■ WORK ITEM ■
Exact copy, pictures excluded: please retype every record below.

■ SOURCE DATA ■

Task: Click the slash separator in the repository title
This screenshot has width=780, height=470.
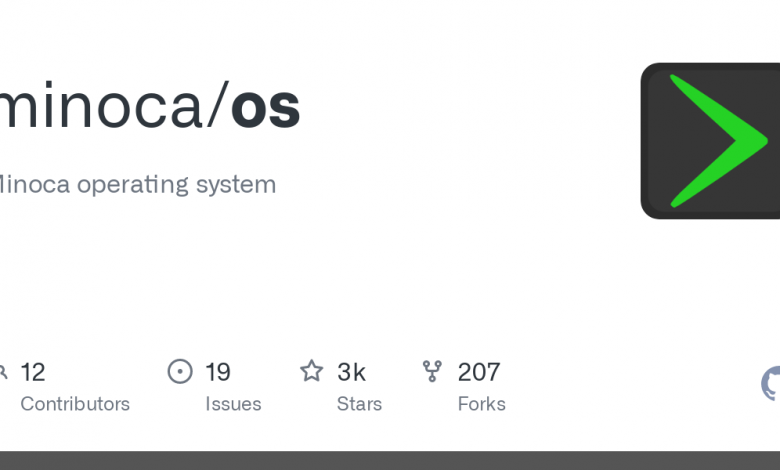Action: [217, 104]
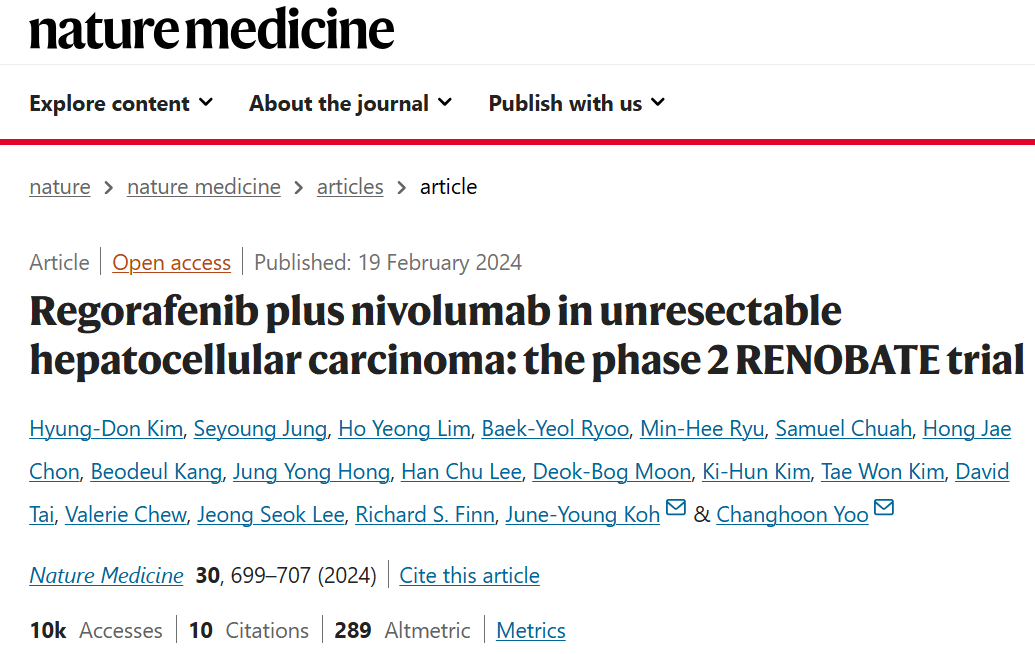This screenshot has width=1035, height=654.
Task: Navigate to the articles breadcrumb
Action: (x=350, y=187)
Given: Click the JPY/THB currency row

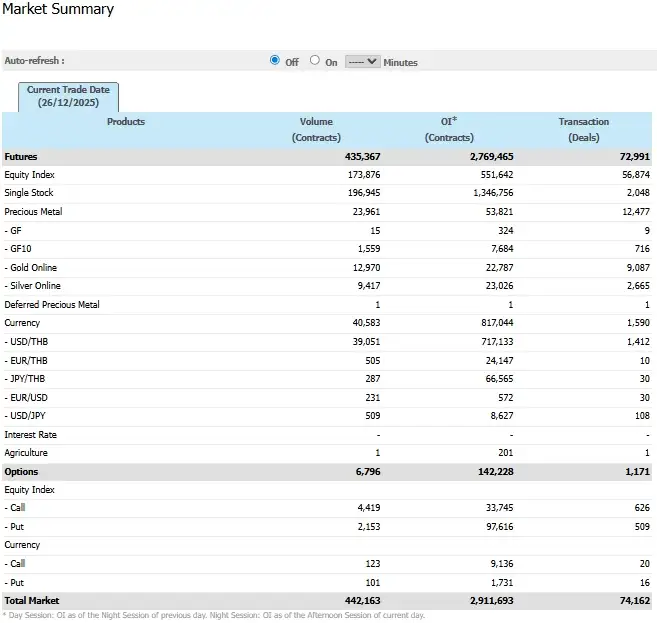Looking at the screenshot, I should coord(24,379).
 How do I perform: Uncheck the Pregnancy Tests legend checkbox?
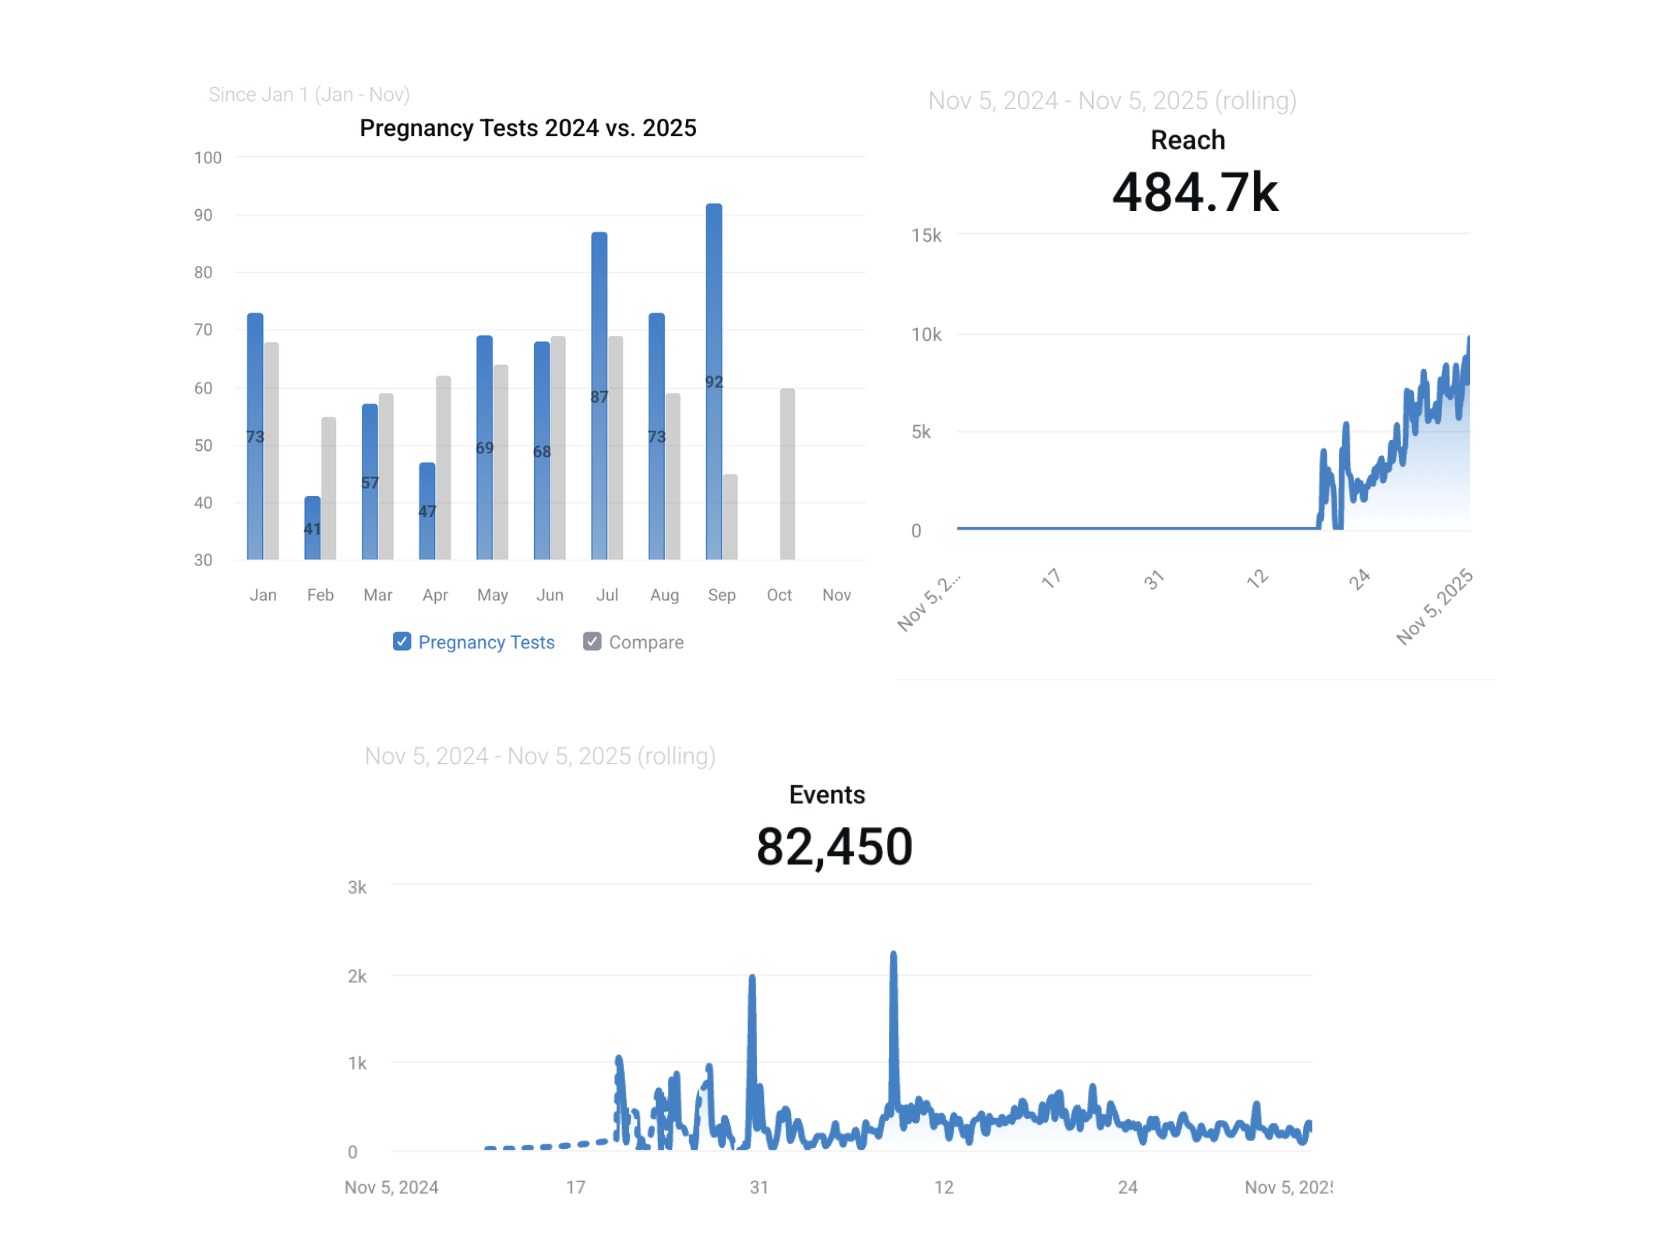(x=402, y=642)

■ TASK OUTPUT ■
Task: Click the slash separator in the repository title
This screenshot has width=780, height=470.
Action: [217, 104]
This screenshot has width=1035, height=654.
Task: Navigate to the articles breadcrumb
Action: (x=350, y=187)
Given: Click the JPY/THB currency row

Looking at the screenshot, I should coord(24,379).
 How do I perform: Uncheck the Pregnancy Tests legend checkbox?
(x=402, y=642)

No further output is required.